Wednesday, November 14, 2012

If they want to secede, let 'em


  

It's barely been a week since President Obama's re-election, and some people can't believe, truly can't believe, that things didn't go their way.

As of Wednesday morning, 37 states had posted petitions on the White House website to secede from the United States of America. (Some not-so-brilliant citizens of Georgia and South Carolina actually have two different secession postings each, but I'm counting those knuckleheads only once.)

I'm sorry to report that this not-so-illustrious group includes California, where nearly 7,000 citizens have signed a petition quoting the Declaration of Independence and insisting on the right to set up their own government.

This is clearly part of a movement to draft all the states, and Lord knows that there are certainly enough foolish people in each and every state in the union who would be willing to put their name on anything at all.

But seeing as this country did fight the most bloody war in its history over the secession of the chattel slavery-holding states, it's sad to see that those are the same states that currently boast the most popular secession petitions.

Louisiana (around 30,000 signatures).

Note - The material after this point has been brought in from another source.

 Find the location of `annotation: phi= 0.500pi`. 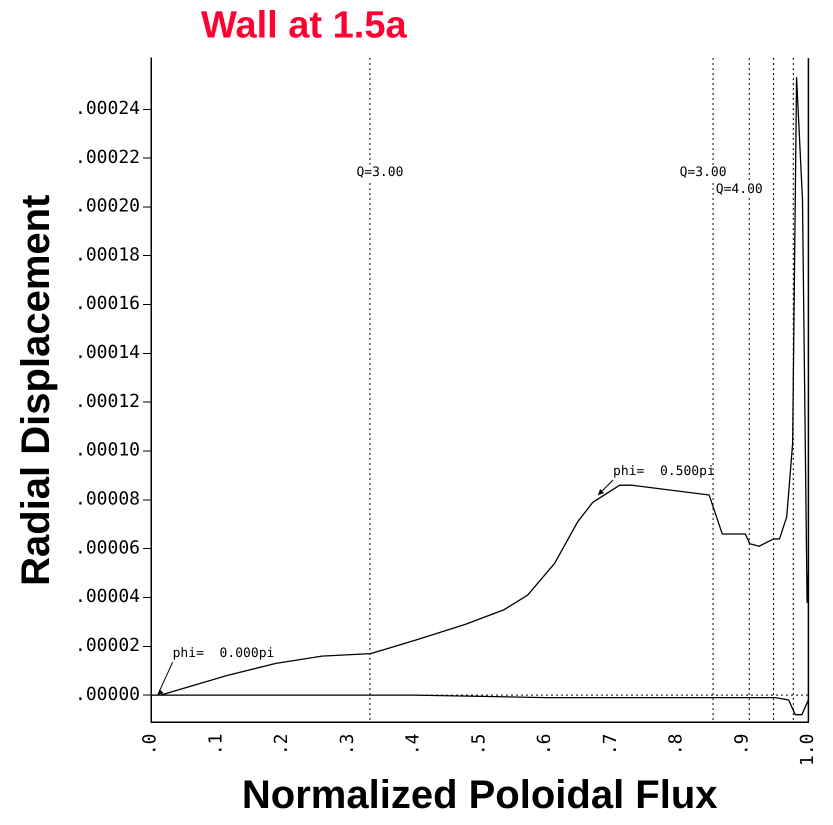

annotation: phi= 0.500pi is located at coordinates (664, 472).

Florida (about 24,000). South Carolina (around 28,000). Alabama (nearing the 23,000 mark). And last but never least, Texas, which rates as the state most likely to secede at more than 80,000 signatures.

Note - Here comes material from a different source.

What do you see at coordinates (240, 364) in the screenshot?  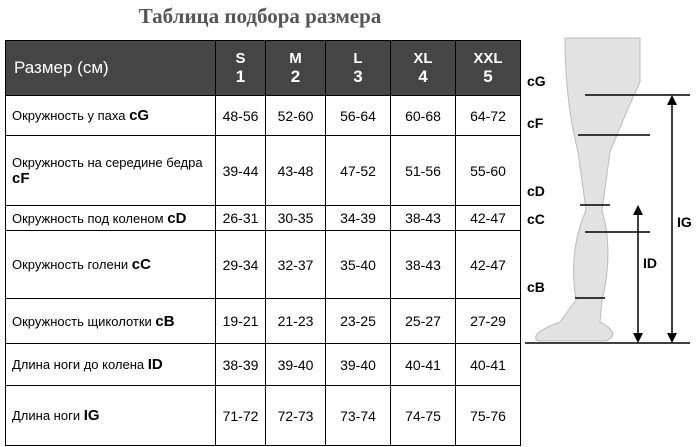 I see `size-value: 38-39` at bounding box center [240, 364].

At first, I was sad. After hundreds of years, after the travesty of slavery and the heartbreak of war, after the outrage of an aborted Reconstruction and the treasonous decades of Jim Crow - have these states learned nothing at all?

Then I started thinking a little more strategically. Centuries of heavily enforced inequality in certain states have left them incapacitated for the modern economy. What do they contribute to the current union, anyway?

What would happen if we just decided to let them go? Imagine the possibilities. After a short phase-out period (so that the panicked citizens of New Orleans; Austin; and Washington, D.C., can join us), we let these ungrateful states go. And pull up the borders after us - the electric fence they're always so interested in having.

My prediction? Absolute chaos in the Southern states as they realize we're possessed of 85 percent of the country's venture capital and entrepreneurs and two-thirds of the country's tax revenue.

Meanwhile, nothing but happiness as the arugula-eating states lavish on projects like infrastructure and education those tax dollars we'd previously been sending to the red states.

But in case some of us feel so inclined, we could set up a visa system for the more industrious citizens of those states, because they'll certainly be interested in working in a more advanced economy.

Call it a "guest worker" program for our neighbors. Congress might even be willing to consider a generous immigration reform for them.

After several years of this experiment, my guess is that the Southern states will be begging to be let back into the Union.

The matter will have to be put up to a vote, of course. But should the rest of us be feeling so generous as to share the national bounty with our former citizens again, I bet that they'll be quiet about secession for a long time to come - no matter who's in charge of the White House.